Bouteflika, haut la main

Si l’ordre d’arrivée de la présidentielle est sans surprise, l’ampleur de la victoiredu chef de l’État sortant en a étonné plus d’un. Y compris dans ses propres rangs.

Publié le 13 avril 2004 Lecture : 4 minutes.

Abdelaziz Bouteflika a donc été réélu, le 8 avril, dans un fauteuil. Un véritable raz-de-marée auquel personne ne s’attendait, pas même à son quartier général de campagne. Avec 83,49 % des voix, il devance Ali Benflis (7,93 %), Abdallah Djaballah (4,84 %), Saïd Sadi (1,93 %), Louisa Hanoune (1,16 %) et le candidat surprise Ali Faouzi Rebaïane (0,64 %). Pas de second tour, donc, et un taux de participation supérieur à la moyenne des derniers scrutins nationaux (législatives et locales de 2002), mais inférieur à la présidentielle de 1999 : 59,26 %.
Si l’ordre d’arrivée est celui envisagé par la plupart des observateurs (voir J.A.I. n° 2255), l’ampleur de la victoire surprend les uns et choque les autres. Un score « à la tunisienne », qui fait dire aux détracteurs du président que « la fraude a été massive ». « Il y a eu bourrage des urnes. Mais cela dépasse les limites. En voulant trop bien faire, l’administration s’est ridiculisée », explique un proche collaborateur d’Ali Benflis. Le 8 avril, dans la soirée, une réunion secrète s’est tenue entre Benflis, Djaballah, Sadi et Karim Younes, président de l’Assemblée, dirigeant du FLN « version Benflis » et proche de ce dernier. Objectif : organiser une marche pacifique le soir même place du 1er-Mai. La manifestation aura bien lieu, mais elle sera rapidement dispersée par les forces de l’ordre, non sans de nombreuses échauffourées.
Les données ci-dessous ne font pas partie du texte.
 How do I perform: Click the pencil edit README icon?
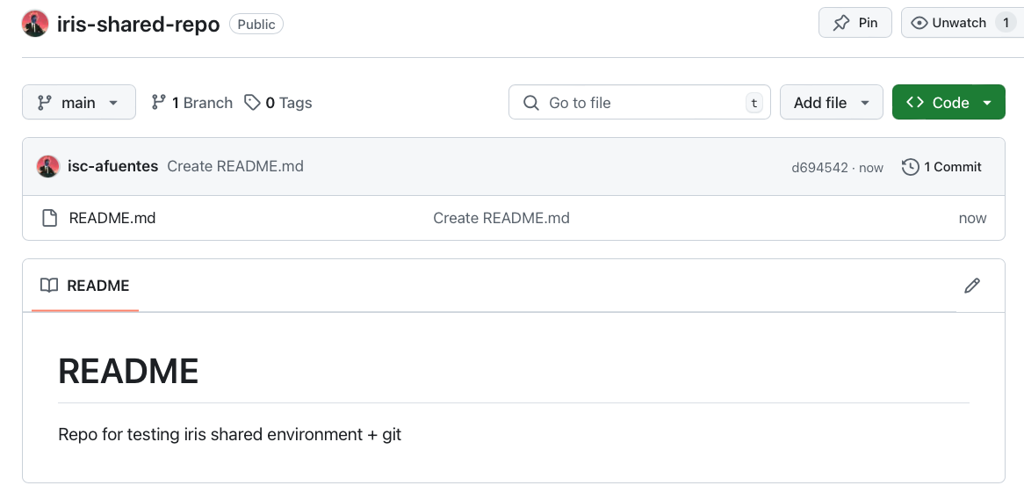[971, 286]
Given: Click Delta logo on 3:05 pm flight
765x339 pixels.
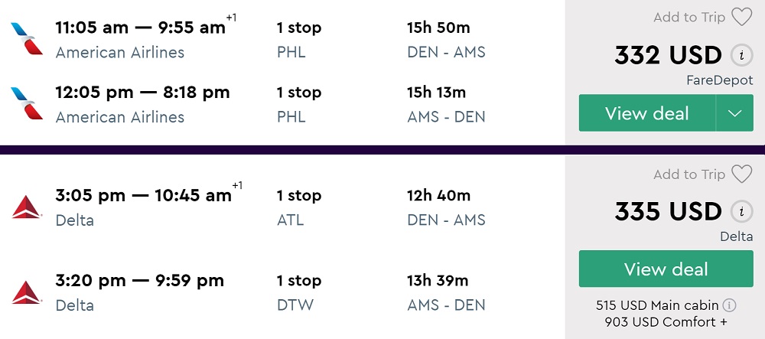Looking at the screenshot, I should (27, 207).
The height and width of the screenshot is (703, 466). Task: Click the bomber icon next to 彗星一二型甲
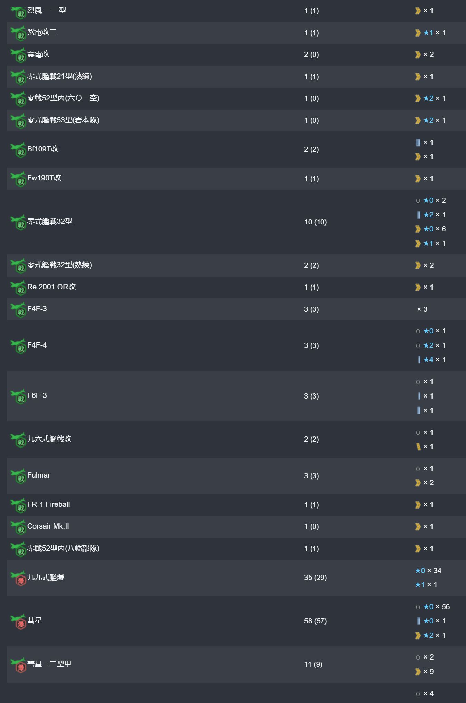point(18,665)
En milieu de matinée, la capitale semblait toujours plongée dans un profond sommeil : magasins fermés, rues désertes. Difficile d’imaginer qu’en cette belle et chaude journée de printemps une élection présidentielle se déroule. Seule la présence d’importantes forces de sécurité un peu partout dans la ville laisse à penser que ce n’est pas un jour ordinaire. L’ENTV, surnommée l’Unique en Algérie, diffuse toute la journée des scènes de vote, un peu partout dans le pays. Les six candidats défilent et déposent leurs bulletins dans l’urne.
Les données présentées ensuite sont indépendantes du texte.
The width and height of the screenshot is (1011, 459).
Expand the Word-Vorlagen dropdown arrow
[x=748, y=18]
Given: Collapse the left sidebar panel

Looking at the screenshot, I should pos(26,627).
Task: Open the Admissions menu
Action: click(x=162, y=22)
En Kabylie, la tension est palpable. L’ambiance est électrique, des heurts éclatent. À Tizi-Ouzou, certaines artères sont barrées par des troncs d’arbres enflammés couchés en travers de la route. Ainsi à la cité des Genêts, où barricades et manifestants empêchent le vote. Résultat, un taux de participation extrêmement faible : 15,5 % à Bejaïa et près de 18 % à Tizi…
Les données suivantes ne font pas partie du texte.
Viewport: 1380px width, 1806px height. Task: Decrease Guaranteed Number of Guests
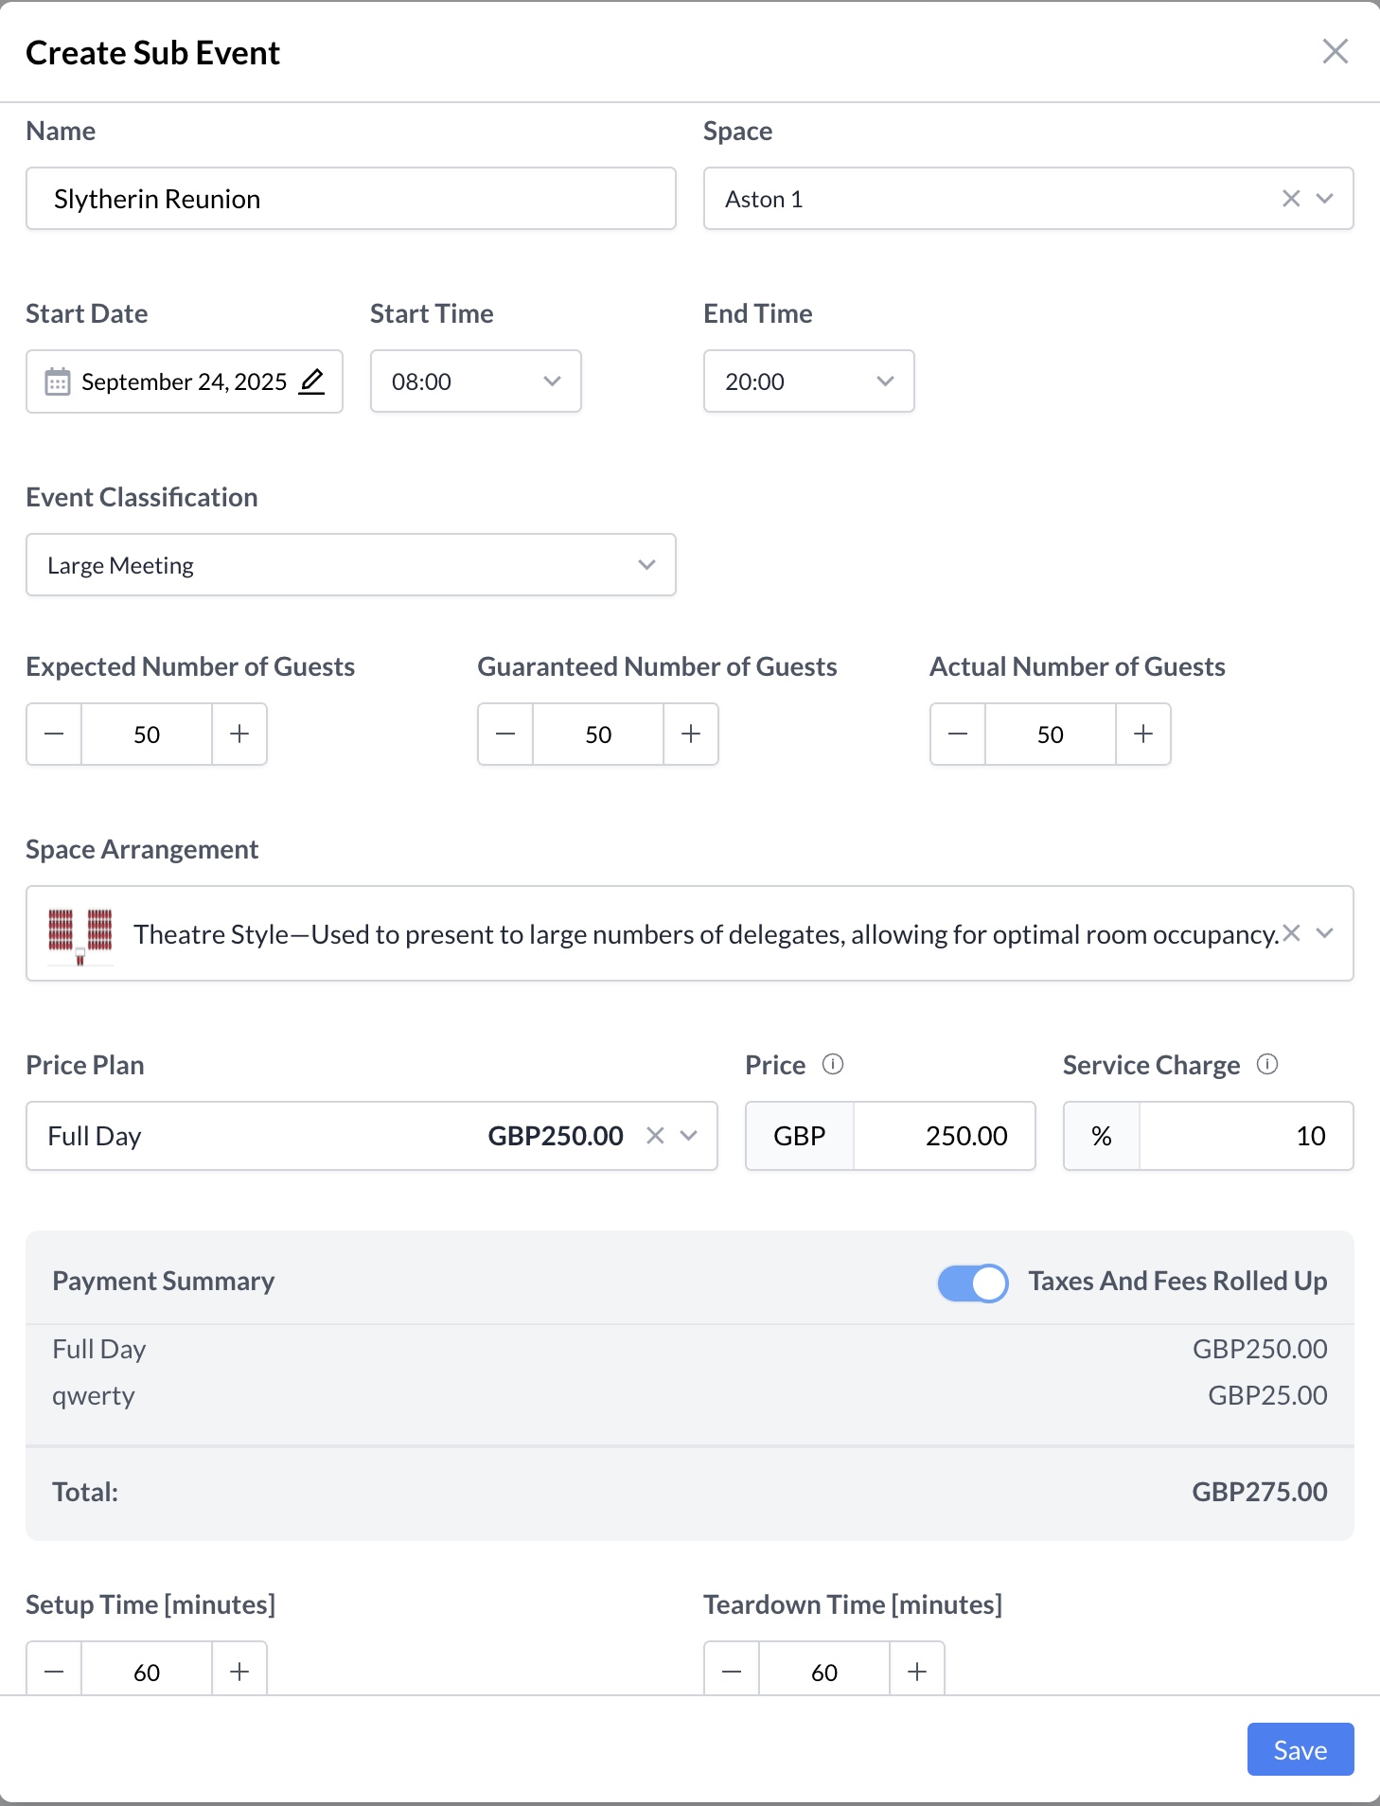(505, 735)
Dès le début de la soirée et alors que les résultats ne sont pas encore connus, des scènes de liesse éclatent dans Alger, ville pourtant réputée frondeuse. Klaxons, youyous, embouteillages monstres : la capitale fait la fête. Un peu partout, des drapeaux algériens s’agitent, les portraits de Boutef fleurissent.
Vendredi 9 avril, 10 h 30. Noureddine Zerhouni, le ministre de l’Intérieur, livre enfin les résultats (provisoires puisque seul le Conseil constitutionnel est habilité à les valider, après examen des recours). Costume sombre, cravate rouge, il les égrène, lentement. D’abord le taux de participation, pour maintenir les participants en haleine, puis les scores. Plus de 18 millions d’électeurs étaient convoqués ; 10 496 000 se sont rendus dans l’isoloir et… 8 489 487 ont glissé un bulletin à l’effigie de Boutef, contre dix fois moins pour Benflis (806 458 voix).
Pour Abdelmalek Sellal, directeur de campagne de Bouteflika, les Algériens ont choisi la continuité. « Les raisons de ce plébiscite tiennent à la réalisation des engagements pris lors du premier mandat. La promesse d’un triple retour : celui de la paix, celui de l’Algérie sur la scène internationale et, enfin, celui de la croissance économique », explique-t-il. Pour Abderrazak Mokri, membre du Mouvement de la société pour la paix (MSP, ex-Hamas, coalition présidentielle) et de la direction de la campagne du candidat Bouteflika, la victoire est logique et son ampleur
s’explique facilement : « Les résultats sont évidents. L’électorat FLN s’est reporté sur Bouteflika, particulièrement dans les zones rurales. À ces derniers, ajoutez une majorité des islamistes et l’électorat du Rassemblement national démocratique [RND, d’Ahmed Ouyahia, Premier ministre] et le calcul est plus simple qu’on veut bien le présenter. » Plus les confréries religieuses (zaouïas), le patronat et l’Union générale des travailleurs algérien (UGTA, principal syndicat), l’appui des médias lourds (et publics) que sont la radio et la télévision nationales, et de nombreuses facilités (transports par bus organisés pour emmener les inscrits jusqu’aux bureaux de vote, pratique dénoncée par une partie de la classe politique opposée au président, mais courante en Algérie et au Maghreb).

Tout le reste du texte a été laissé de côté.